(Records for locating described items)

- - -

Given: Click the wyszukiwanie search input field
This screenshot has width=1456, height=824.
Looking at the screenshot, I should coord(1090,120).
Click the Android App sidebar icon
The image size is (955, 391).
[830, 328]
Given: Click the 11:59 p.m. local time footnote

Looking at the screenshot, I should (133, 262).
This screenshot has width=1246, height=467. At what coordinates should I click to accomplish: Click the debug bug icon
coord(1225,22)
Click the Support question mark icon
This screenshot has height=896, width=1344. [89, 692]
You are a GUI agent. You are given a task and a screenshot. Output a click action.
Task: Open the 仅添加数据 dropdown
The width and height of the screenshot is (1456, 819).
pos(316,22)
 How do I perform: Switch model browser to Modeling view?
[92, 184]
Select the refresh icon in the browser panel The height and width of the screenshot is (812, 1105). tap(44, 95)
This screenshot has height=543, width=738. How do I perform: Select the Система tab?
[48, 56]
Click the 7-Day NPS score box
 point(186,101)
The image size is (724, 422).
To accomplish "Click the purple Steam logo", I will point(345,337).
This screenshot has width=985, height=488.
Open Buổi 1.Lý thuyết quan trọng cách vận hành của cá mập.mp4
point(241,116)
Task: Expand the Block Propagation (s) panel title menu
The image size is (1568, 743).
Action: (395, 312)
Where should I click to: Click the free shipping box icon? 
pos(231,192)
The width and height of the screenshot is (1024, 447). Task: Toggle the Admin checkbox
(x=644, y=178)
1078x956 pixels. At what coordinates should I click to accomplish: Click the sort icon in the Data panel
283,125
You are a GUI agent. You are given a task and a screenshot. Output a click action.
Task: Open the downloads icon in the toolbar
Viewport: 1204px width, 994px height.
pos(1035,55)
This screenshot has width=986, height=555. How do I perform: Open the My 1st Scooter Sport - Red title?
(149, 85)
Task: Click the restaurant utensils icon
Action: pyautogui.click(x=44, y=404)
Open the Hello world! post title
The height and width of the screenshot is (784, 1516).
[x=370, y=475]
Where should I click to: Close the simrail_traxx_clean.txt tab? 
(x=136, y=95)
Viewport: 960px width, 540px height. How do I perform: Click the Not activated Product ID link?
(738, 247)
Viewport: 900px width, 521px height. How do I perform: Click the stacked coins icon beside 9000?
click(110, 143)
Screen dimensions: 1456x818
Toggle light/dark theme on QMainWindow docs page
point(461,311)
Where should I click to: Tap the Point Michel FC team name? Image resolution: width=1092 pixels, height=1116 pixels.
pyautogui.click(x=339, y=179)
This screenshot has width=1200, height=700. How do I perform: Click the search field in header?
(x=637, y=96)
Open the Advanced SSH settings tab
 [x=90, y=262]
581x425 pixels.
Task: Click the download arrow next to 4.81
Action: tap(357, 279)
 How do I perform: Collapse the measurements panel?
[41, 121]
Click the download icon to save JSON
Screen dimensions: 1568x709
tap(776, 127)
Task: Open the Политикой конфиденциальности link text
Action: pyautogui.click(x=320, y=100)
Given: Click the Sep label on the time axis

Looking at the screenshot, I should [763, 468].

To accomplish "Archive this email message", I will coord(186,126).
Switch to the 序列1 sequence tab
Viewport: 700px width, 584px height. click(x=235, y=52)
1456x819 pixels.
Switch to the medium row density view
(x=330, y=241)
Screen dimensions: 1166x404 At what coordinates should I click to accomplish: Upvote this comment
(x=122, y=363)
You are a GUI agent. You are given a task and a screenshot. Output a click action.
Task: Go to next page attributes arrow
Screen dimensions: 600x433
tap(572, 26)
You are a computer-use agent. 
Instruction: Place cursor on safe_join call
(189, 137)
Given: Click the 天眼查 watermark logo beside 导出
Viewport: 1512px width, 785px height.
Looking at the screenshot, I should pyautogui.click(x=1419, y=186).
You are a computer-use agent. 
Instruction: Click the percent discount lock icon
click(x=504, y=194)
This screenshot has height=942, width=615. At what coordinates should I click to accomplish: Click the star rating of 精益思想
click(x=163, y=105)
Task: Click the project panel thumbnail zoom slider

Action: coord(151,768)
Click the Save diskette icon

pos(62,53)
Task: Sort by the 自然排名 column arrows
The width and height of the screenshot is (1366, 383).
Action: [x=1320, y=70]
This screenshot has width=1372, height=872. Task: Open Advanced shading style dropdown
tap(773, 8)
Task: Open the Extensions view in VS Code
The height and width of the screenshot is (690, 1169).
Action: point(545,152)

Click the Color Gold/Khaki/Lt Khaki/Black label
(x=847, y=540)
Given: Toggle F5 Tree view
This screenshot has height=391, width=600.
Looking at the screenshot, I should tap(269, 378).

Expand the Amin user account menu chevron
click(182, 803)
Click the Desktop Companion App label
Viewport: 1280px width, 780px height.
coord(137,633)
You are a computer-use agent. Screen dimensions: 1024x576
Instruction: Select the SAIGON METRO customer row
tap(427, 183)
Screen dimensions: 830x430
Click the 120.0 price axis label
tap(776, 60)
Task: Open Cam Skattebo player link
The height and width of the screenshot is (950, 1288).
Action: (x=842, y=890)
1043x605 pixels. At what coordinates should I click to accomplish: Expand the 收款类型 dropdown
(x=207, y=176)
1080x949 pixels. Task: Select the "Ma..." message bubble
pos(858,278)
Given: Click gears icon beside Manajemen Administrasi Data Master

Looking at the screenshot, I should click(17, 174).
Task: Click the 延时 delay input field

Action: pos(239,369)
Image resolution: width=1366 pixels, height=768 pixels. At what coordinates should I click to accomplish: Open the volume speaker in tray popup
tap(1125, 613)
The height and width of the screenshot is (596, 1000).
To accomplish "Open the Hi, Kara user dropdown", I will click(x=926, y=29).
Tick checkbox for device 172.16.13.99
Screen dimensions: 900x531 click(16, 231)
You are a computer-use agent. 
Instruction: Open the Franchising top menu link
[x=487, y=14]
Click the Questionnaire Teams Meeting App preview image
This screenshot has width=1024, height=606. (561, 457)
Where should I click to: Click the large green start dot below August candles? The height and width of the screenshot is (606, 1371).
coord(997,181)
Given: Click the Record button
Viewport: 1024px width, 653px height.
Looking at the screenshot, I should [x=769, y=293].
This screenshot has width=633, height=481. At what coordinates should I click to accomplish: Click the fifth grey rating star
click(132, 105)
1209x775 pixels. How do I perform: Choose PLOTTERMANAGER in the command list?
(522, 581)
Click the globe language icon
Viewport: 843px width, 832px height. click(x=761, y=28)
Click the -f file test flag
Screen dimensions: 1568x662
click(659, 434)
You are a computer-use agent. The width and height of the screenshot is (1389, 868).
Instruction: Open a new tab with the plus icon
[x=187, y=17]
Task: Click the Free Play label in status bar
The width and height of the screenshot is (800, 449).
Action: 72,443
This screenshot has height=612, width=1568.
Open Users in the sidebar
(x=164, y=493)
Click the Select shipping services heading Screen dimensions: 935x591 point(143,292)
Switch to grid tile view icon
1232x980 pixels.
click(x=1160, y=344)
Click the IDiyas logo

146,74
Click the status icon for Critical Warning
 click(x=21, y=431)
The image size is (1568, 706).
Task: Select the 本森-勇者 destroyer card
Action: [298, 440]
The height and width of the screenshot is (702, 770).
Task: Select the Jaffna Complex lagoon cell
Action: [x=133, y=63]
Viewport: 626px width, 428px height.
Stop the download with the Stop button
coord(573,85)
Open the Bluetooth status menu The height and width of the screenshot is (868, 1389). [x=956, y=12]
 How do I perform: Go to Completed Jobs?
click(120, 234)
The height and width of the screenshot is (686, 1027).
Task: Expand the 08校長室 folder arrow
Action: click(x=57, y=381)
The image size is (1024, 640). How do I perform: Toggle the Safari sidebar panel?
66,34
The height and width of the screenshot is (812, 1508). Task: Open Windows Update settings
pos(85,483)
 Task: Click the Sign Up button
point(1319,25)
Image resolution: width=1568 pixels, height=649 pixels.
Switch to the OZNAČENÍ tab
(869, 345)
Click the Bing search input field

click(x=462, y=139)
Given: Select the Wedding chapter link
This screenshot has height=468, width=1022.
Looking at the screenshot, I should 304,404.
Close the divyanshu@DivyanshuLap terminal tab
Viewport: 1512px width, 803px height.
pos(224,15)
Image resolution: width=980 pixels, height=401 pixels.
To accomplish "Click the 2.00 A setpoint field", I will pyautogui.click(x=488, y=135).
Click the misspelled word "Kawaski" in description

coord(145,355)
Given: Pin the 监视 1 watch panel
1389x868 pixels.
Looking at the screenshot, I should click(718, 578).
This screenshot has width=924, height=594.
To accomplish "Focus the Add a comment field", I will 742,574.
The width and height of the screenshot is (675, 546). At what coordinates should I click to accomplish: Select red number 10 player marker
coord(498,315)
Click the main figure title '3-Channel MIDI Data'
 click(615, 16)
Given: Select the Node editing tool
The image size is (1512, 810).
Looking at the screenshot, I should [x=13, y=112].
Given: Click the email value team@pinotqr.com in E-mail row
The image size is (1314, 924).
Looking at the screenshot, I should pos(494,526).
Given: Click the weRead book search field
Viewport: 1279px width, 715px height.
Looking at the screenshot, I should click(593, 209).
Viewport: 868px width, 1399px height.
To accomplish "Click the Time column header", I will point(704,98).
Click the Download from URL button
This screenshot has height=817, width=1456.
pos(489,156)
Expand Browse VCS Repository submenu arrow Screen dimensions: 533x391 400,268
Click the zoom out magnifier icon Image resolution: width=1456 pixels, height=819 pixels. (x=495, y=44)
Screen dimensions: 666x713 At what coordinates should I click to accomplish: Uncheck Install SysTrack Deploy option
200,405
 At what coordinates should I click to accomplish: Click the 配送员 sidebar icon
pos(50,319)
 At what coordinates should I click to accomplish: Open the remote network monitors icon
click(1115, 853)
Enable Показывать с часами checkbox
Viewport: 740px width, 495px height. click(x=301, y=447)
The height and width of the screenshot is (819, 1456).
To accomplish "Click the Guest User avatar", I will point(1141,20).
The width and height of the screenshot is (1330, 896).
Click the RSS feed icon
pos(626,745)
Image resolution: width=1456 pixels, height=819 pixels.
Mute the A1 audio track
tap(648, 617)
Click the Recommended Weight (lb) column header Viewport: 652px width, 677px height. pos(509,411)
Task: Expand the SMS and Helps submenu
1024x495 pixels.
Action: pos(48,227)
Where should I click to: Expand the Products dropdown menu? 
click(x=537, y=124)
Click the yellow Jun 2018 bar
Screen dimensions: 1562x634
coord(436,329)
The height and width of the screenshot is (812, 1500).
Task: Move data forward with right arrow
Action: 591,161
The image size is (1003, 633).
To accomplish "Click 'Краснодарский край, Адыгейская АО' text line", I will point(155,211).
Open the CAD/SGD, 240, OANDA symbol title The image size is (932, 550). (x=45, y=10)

- - -

__DIRECTIONS__:
Give the lines of the records above starting at the one containing "1209x775 pixels. How" and ending at the one containing "[x=187, y=17]", both included, as a JSON list of strings with one string per line and blank lines omitted.

__COMPLETED TASK__:
[
  "1209x775 pixels. How do I perform: Choose PLOTTERMANAGER in the command list?",
  "(522, 581)",
  "Click the globe language icon",
  "Viewport: 843px width, 832px height. click(x=761, y=28)",
  "Click the -f file test flag",
  "Screen dimensions: 1568x662",
  "click(659, 434)",
  "You are a computer-use agent. The width and height of the screenshot is (1389, 868).",
  "Instruction: Open a new tab with the plus icon",
  "[x=187, y=17]"
]